**Assignment**
According to the abstract on bilirubin conjugates in experimental liver injury, which conjugated pigment was predominant in the plasma with acute obstruction to bile flow?

**Excerpt provided**
SULFATE AND GLUCURONIDE CONJUGATES OF BILIRUBIN IN EXPERIMENTAL LIVER INJURY*

Abstract

Rats, including those with bile fistulas and isolated perfused liver systems, were utilized for the study of sulfate and glucuronide conjugates of bilirubin. The experimental conditions entailed exposure to carbon tetrachloride and ligation of the common bile duct for short and long periods followed by intra-peritoneal injection of inorganic s35()4. Pigments I and II of bile or plasma were separated and estimated by the technic of reversed-phase partition chromatography. The pigments were diazotized, purified further by chemical partition, and placed on paper chromatographic systems for radioautography and analysis. With acute obstruction to bile flow, pigment II was the predominant conjugated pigment in the plasma. With added CCI4 injury or with prolonged biliary obstruction, the proportion of pigment I in the plasma increased. Sulfate conjugate of bilirubin was not associated with pigment I, but was found with the glucuronide in pigment II. Incubation with B-glucuronidase permitted the separation of glucuronide from sulfate when chromatographed on paper. After ligation of the common bile duct for a short period (24 hours), approximately the same proportion of bilirubin sulfate appeared in the pigment II fraction of the jaundiced plasma as is ordinarily present in normal bile. With added CCI4 exposure or after prolonged obstruction, the relative amount of serum bilirubin conjugated as a sulfate increased. Carbon tetrachloride exposure also caused a relative increase in the sulfate conjugate of bilirubin in the bile. This increase was accompanied by a decrease in the proportion of bilirubin conjugated as the diglucuronide. With CCI4 injury a significant decrease in the molar ratio of glucuronide to bilirubin was demonstrated in the bile. Studies with the isolated perfused rat liver system indicated that formation of bilirubin sulfate depended on an intrahepatic mechanism, although extrahepatic formation was not excluded. In the isolated liver, these altered proportions of sulfate and glucuronide conjugates in response to CCI4 injury are not functions of differing renal thresholds for these substances.

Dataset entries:
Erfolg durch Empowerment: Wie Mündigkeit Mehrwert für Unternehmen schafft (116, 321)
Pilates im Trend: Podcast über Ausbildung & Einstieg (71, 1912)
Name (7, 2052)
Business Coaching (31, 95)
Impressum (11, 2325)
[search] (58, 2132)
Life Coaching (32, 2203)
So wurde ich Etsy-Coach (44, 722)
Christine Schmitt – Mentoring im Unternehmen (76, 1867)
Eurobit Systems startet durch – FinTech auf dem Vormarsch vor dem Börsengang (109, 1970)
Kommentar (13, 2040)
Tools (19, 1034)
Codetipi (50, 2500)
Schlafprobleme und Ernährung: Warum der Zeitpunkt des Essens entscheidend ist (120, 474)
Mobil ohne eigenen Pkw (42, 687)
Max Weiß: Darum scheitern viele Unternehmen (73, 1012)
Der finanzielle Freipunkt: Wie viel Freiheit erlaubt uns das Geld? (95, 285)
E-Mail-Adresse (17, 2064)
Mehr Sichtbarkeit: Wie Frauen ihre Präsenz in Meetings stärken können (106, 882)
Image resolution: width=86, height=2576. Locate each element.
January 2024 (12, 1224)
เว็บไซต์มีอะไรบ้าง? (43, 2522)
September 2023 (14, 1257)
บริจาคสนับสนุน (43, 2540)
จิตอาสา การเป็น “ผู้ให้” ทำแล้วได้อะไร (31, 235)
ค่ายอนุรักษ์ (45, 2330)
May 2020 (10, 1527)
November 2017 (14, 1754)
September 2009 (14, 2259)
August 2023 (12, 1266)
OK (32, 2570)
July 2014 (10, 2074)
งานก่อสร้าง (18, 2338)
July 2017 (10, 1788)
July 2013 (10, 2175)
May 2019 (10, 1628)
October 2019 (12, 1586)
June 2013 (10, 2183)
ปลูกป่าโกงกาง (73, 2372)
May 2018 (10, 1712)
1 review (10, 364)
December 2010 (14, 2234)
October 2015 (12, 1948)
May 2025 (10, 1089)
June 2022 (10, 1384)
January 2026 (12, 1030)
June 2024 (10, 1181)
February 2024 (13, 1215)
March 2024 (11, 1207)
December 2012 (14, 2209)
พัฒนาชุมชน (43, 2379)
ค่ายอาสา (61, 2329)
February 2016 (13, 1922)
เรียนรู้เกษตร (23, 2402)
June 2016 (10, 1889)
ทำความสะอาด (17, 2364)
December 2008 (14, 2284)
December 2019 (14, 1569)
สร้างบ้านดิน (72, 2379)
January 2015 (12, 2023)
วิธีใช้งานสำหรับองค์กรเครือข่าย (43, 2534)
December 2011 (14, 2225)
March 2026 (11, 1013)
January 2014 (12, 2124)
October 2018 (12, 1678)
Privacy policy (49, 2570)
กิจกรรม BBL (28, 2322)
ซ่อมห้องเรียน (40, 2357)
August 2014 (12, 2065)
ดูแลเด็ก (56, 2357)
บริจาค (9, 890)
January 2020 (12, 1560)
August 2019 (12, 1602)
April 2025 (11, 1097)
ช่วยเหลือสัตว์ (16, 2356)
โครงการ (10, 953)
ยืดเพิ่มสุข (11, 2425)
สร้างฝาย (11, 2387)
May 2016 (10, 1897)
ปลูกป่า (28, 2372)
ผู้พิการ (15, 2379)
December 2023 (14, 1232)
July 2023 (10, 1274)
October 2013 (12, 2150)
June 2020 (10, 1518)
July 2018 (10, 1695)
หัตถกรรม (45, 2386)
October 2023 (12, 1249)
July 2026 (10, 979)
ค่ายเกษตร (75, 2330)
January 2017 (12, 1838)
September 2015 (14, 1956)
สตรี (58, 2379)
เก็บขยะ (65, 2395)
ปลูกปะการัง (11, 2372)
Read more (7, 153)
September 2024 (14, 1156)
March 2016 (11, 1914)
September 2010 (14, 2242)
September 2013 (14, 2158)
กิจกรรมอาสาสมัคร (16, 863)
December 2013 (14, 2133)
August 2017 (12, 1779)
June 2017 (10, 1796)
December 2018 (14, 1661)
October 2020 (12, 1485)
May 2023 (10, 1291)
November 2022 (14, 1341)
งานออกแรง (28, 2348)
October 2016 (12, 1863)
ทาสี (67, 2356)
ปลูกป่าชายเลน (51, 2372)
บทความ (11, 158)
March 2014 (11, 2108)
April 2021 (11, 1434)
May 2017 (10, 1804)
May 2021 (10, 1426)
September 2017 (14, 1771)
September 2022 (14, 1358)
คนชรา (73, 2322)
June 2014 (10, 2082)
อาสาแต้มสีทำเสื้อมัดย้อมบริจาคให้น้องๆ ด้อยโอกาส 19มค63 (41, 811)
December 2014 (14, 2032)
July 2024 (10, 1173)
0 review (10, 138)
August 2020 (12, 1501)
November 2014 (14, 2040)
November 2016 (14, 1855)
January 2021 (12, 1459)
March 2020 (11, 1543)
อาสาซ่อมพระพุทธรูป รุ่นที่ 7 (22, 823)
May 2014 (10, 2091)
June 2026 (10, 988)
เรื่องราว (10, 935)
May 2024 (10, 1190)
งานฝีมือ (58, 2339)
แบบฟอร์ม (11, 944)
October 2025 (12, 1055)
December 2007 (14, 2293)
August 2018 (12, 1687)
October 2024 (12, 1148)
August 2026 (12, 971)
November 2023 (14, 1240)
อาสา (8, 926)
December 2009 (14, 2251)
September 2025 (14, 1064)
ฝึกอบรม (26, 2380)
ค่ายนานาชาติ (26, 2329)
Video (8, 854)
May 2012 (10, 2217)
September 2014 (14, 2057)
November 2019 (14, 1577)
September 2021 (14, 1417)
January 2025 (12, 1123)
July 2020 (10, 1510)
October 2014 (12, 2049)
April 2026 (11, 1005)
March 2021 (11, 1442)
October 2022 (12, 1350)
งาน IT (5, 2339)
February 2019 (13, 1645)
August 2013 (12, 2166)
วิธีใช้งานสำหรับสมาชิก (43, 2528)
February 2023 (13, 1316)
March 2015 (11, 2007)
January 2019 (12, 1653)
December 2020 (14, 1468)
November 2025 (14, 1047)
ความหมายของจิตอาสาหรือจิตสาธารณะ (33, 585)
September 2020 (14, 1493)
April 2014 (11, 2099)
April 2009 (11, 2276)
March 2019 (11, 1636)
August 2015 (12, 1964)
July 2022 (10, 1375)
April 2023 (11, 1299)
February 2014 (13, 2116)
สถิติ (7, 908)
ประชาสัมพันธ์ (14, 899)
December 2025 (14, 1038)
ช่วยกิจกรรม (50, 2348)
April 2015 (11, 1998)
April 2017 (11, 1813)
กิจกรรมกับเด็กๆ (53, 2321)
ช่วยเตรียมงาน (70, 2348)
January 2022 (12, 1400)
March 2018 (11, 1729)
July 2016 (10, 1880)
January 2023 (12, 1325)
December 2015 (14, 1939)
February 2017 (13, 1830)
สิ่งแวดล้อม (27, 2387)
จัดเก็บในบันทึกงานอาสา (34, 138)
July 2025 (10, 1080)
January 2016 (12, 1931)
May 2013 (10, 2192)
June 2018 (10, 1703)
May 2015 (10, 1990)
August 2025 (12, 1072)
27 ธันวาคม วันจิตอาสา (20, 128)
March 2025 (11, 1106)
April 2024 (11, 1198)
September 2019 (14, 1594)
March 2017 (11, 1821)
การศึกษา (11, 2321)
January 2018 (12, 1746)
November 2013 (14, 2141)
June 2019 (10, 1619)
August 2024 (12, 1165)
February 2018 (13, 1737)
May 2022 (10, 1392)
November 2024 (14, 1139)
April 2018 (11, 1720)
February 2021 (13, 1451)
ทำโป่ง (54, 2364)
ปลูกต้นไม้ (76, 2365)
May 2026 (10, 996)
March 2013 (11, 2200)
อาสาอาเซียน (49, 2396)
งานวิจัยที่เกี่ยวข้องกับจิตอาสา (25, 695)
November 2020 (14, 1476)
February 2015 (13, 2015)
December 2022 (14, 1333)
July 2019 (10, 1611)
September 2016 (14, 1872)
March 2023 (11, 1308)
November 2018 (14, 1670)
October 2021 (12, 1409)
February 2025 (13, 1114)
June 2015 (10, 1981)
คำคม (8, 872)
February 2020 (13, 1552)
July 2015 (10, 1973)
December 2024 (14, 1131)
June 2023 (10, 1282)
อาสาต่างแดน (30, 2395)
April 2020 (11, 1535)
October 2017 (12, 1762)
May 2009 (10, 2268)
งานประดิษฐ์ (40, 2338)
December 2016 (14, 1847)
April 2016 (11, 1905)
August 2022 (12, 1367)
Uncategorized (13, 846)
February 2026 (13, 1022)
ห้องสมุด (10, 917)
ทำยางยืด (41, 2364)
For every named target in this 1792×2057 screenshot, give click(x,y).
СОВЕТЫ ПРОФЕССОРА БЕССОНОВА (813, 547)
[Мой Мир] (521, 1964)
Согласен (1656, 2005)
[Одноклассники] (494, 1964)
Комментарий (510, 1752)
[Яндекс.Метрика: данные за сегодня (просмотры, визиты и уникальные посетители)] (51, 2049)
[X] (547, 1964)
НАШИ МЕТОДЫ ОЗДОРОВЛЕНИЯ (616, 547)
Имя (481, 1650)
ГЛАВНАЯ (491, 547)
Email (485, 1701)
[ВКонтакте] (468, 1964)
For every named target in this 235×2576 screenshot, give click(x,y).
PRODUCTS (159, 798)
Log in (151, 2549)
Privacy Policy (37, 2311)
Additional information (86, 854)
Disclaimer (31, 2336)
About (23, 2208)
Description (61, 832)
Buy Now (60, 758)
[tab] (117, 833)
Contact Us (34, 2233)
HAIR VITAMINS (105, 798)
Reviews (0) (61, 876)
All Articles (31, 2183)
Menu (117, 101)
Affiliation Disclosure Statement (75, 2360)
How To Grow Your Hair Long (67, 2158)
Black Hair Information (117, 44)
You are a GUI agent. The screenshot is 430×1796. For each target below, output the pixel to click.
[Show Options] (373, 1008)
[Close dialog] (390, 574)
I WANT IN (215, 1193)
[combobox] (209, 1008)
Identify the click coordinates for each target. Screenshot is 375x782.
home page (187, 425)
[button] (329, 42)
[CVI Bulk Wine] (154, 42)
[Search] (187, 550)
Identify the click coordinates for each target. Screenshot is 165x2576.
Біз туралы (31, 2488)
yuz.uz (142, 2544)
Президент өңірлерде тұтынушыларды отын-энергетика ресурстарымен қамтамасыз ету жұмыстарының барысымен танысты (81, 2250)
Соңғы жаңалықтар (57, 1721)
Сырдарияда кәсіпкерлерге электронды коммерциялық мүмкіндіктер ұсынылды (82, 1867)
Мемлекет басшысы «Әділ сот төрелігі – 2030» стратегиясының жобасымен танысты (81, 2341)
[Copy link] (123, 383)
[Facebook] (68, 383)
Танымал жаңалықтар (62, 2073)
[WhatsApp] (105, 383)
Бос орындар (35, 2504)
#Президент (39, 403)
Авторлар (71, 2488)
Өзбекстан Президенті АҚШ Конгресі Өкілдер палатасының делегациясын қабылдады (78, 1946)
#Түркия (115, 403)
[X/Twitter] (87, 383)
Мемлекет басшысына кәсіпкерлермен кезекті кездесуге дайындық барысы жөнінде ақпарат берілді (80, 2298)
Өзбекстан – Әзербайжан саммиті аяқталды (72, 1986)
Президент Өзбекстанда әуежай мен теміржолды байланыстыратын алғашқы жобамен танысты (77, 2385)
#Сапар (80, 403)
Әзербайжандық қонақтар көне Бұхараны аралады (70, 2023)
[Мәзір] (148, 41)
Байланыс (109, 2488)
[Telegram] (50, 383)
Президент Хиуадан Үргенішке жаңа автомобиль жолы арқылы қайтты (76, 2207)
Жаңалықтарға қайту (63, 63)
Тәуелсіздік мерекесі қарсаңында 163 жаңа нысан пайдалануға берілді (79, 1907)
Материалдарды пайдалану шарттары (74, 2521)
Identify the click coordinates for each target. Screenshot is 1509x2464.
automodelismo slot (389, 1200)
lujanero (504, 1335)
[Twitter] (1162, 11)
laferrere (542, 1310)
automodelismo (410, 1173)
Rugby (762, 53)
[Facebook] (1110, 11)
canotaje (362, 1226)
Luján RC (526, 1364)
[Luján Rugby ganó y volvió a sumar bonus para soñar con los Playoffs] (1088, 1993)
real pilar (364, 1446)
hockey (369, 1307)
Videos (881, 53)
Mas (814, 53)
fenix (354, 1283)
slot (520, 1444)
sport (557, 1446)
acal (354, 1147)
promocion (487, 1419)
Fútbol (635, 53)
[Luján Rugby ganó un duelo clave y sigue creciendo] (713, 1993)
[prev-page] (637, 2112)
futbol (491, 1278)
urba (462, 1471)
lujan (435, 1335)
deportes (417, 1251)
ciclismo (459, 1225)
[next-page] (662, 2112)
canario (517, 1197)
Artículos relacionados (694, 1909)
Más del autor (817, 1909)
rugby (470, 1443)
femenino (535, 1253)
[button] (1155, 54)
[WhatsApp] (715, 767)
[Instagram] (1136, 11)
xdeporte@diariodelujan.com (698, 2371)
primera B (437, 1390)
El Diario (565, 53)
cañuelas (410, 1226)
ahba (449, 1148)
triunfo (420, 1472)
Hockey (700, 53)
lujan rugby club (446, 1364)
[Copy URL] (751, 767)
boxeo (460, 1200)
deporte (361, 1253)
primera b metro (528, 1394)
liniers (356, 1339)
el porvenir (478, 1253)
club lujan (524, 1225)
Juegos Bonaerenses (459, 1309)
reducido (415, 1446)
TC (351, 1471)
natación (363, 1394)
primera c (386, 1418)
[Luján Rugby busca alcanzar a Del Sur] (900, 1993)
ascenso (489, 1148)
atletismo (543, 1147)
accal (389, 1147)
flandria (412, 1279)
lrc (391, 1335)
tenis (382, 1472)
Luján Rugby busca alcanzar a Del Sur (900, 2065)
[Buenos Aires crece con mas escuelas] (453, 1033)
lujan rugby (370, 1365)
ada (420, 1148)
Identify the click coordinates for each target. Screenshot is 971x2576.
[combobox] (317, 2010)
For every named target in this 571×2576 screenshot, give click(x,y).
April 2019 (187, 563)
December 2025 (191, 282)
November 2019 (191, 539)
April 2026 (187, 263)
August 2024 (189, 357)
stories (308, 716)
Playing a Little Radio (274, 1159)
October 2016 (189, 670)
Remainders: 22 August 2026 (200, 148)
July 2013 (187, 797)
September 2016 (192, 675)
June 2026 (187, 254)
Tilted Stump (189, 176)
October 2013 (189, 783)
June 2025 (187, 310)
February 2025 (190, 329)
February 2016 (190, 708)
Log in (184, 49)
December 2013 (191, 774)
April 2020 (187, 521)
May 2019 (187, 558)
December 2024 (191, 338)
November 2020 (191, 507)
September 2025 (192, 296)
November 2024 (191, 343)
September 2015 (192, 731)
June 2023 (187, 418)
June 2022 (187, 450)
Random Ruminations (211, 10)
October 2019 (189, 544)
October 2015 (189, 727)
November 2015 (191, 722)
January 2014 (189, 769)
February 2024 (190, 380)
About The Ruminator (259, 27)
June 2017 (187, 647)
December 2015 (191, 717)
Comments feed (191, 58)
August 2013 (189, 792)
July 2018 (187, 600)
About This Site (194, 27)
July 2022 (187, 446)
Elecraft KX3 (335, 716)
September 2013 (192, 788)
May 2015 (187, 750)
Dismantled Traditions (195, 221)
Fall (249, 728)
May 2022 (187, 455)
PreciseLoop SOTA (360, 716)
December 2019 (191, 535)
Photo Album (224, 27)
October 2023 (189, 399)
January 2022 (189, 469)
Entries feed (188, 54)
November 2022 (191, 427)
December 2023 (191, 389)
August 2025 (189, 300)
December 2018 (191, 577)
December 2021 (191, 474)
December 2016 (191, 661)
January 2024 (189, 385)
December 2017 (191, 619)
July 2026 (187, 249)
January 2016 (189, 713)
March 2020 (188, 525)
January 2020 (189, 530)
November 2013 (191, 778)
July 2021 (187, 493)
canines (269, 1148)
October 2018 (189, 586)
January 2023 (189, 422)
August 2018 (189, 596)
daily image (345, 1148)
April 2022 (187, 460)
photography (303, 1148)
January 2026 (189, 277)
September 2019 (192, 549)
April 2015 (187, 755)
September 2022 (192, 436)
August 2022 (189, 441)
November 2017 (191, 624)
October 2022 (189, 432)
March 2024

**Result below**
Pigment II